Aim: The aim of this study was to test the hypothesis that initial pain intensity is not a predictive factor of poor opioid response in advanced cancer patients, as suggested by a recent work. Methods: A secondary analysis of one-hundred-sixty-seven patients referred for treatment of cancer-related pain was conducted. Pain intensity at admission was recorded and patients were divided in three categories of pain intensity: mild, moderate and severe. Patients were offered a treatment with opioid dose titration, according to department policy. Data regarding opioid doses and pain intensity were collected after dose titration was completed.

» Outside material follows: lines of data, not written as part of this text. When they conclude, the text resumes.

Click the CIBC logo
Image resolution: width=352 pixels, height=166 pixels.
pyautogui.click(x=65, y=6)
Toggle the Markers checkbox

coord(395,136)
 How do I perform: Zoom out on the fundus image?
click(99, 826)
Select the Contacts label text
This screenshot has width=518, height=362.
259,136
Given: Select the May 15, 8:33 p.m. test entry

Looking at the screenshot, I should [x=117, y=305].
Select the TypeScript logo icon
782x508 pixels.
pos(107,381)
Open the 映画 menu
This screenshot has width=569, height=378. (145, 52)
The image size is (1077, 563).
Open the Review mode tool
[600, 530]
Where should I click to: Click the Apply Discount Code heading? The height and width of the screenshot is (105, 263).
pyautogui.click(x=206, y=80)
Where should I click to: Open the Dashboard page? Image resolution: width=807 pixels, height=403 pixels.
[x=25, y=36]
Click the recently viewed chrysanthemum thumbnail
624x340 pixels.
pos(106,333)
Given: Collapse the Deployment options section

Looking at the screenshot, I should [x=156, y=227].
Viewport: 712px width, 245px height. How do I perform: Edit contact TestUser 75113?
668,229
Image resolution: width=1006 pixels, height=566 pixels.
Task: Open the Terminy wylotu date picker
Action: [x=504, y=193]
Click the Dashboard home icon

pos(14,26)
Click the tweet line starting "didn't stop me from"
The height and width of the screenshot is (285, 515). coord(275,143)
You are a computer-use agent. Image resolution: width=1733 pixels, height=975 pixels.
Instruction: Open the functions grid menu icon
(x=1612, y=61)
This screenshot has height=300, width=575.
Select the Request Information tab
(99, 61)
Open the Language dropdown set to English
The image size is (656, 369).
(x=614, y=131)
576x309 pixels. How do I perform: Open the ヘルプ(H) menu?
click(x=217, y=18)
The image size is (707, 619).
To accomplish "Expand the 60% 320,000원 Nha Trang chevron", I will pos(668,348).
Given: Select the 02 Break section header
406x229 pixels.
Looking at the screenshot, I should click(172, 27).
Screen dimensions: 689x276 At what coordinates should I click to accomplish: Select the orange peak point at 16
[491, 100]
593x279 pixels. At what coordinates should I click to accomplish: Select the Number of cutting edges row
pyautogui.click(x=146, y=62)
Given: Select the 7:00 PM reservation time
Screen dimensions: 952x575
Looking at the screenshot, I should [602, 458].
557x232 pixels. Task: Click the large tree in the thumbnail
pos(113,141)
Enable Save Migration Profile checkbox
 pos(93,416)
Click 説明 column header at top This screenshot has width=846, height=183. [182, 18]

Four levels of opioid response were considered: (a) good pain control, with minimal opioid escalation and without relevant adverse effects; (b) good pain control requiring more aggressive opioid escalation, for example doubling the doses in four days; (c) adequate pain control associated with the occurrence of adverse effects; (d) poor pain control with adverse effects. Results: Seventy-six, forty-four, forty-one and six patients showed a response a, b, c, and d, respectively. No correlation between baseline pain intensity categories and opioid response was found. Patients with response 'b' and 'd' showed higher values of OEI mg. Conclusion: Baseline pain intensity does not predict the outcome after an appropriate opioid titration. It is likely that non-homogeneous pain treatment would have biased the outcome of a previous work. © 2011 Elsevier Ltd. All rights reserved.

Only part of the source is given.